SUPPLIED TEXT below:
Denise Crawford has come a long way from the “Blue Pad Team.” As a student at Western Michigan University, Crawford had the unenviable job of working the overnight shift at Borgess Medical Center (now Ascension Borgess Hospital)replacing the absorbent blue pads placed under incontinent patients.
“It was a job many, many college students had at Borgess, and we didn’t really have a formal job title so we called ourselves ‘The Blue Pad Team,’” Crawford says with a chuckle. “It was our job throughout the night. We would go and essentially check and change the pads for the patients, so that was my very first kind of foray into health care and it was, oh, so sexy.”
But it didn’t dissuade her from a career in health care. The Kalamazoo native, now 51, spent a majority of her career in the Borgess health care system, working up the ranks until she was the director of physician services and ambulatory care at Borgess Lee Hospital in Dowagiac. In 2009, ready for a new challenge, she took the helm of Family Health Center, which provides medical care for the low-income and minority populations of Kalamazoo County. Since then, Family Health Center has expanded to three facilities and two mobile units providing health and dental care for more than 43,000 patients annually.
How did you get where you are today?
I had an undergraduate degree in psychology and a master’s degree in social work from WMU and had worked my way up in the behavioral unit at Borgess. I was 34 and ready for something else. I met with Pat Dyson, the president of the hospital at that time, and he asked, “What do you think is next for you?” I remember I looked around his office and said, “This is pretty nice.” He kind of chuckled and said, “Well, I plan on being here for a little bit longer, so please don’t move in too soon.” That was his way of being nice to me, but it really gave me validation. At least in his mind, maybe I could do this, so we began talking about it.
He encouraged me to get an MBA (Master of Business Administration degree), which I did through the Executive MBA program at Notre Dame. And when I got my MBA and was ready to take on the world, Borgess sent me to Dowagiac to work. I initially thought, “Are you kidding me? You’re punishing me. When are you going to invite me to the corporate office?”
End of SUPPLIED TEXT.
DATA TO EXAMINE below:
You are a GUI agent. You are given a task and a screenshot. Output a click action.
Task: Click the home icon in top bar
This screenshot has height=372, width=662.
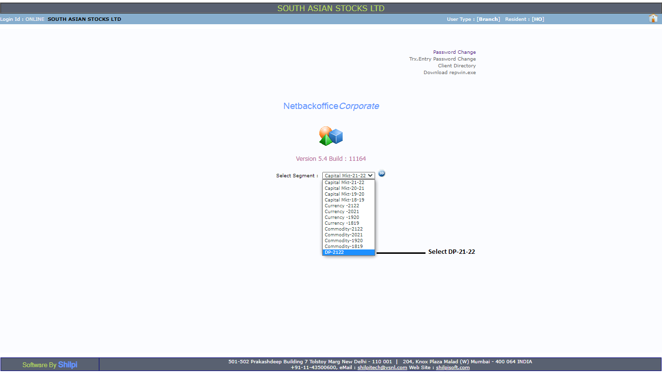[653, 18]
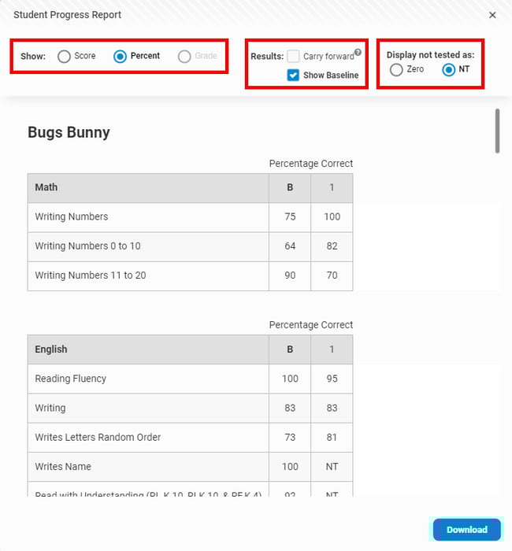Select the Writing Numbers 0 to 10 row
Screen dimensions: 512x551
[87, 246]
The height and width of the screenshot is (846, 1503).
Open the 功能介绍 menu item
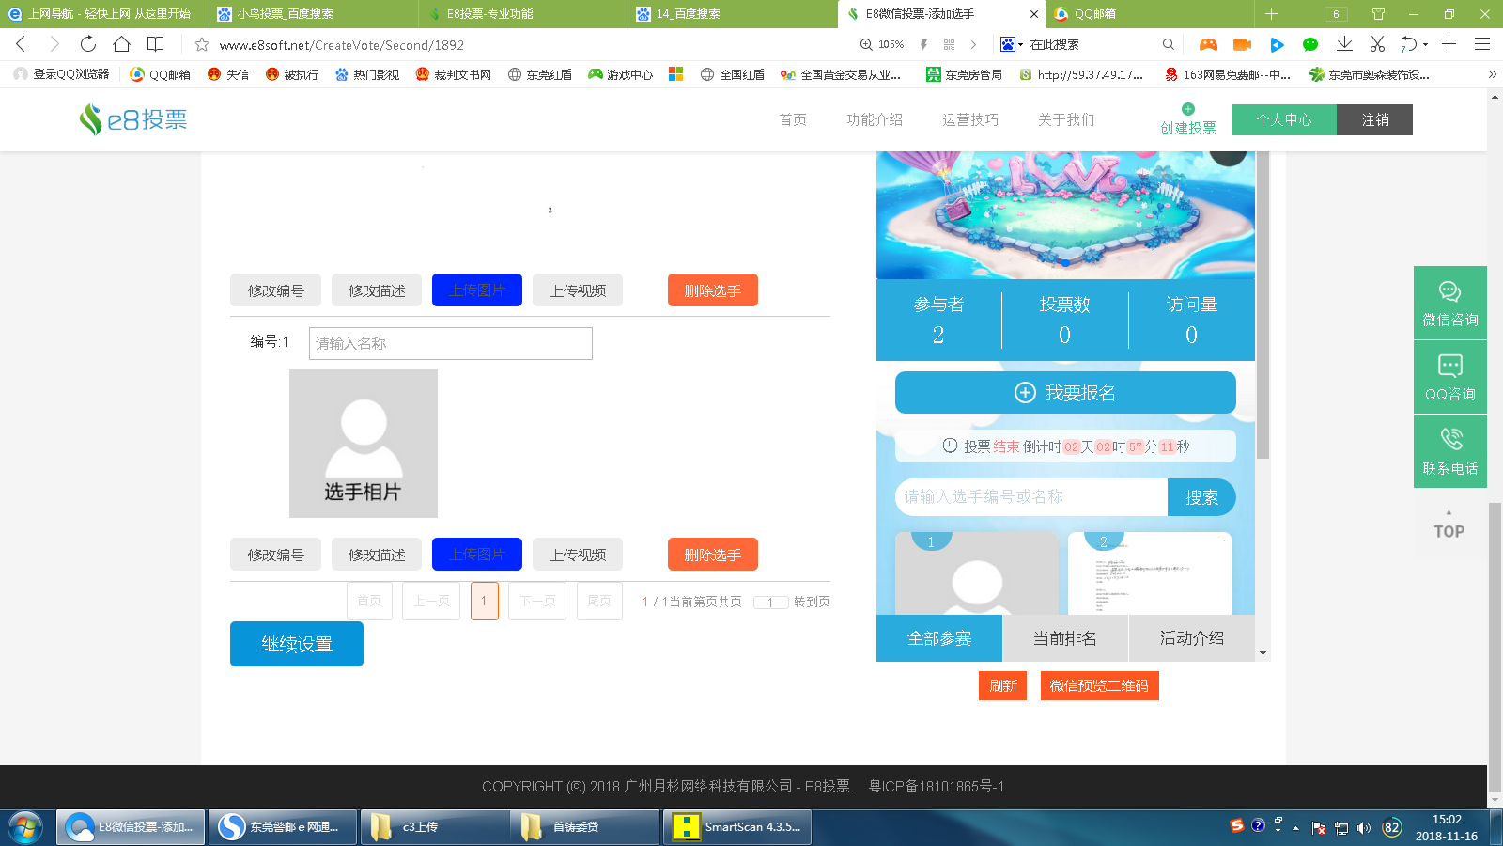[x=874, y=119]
End of DATA TO EXAMINE.
DATA TO EXAMINE below:
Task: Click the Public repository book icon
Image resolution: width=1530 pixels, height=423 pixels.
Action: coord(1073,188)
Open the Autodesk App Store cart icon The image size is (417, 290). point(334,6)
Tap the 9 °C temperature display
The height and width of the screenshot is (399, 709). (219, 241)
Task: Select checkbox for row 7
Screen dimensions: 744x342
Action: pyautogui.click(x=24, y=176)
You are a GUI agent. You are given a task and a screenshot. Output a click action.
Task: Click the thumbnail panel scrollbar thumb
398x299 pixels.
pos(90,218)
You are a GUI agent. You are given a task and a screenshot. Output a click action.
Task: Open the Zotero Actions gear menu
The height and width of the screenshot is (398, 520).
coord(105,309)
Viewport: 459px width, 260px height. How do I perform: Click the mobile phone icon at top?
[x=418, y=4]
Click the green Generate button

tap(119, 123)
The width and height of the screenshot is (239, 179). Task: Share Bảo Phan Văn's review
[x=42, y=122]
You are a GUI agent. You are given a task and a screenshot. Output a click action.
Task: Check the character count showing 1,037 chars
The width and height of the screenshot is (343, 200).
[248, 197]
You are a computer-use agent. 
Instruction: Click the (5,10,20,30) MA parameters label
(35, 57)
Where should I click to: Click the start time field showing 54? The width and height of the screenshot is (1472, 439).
End of DATA TO EXAMINE.
* **TASK DETAILS**: List every academic degree that the profile of Denise Crawford says she earned, with the field and school for each. The data has no connection to the profile of Denise Crawford.

* **OUTPUT OF THE EXERCISE**:
- An undergraduate degree in psychology from WMU
- A master's degree in social work from WMU
- An MBA (Master of Business Administration degree) through the Executive MBA program at Notre Dame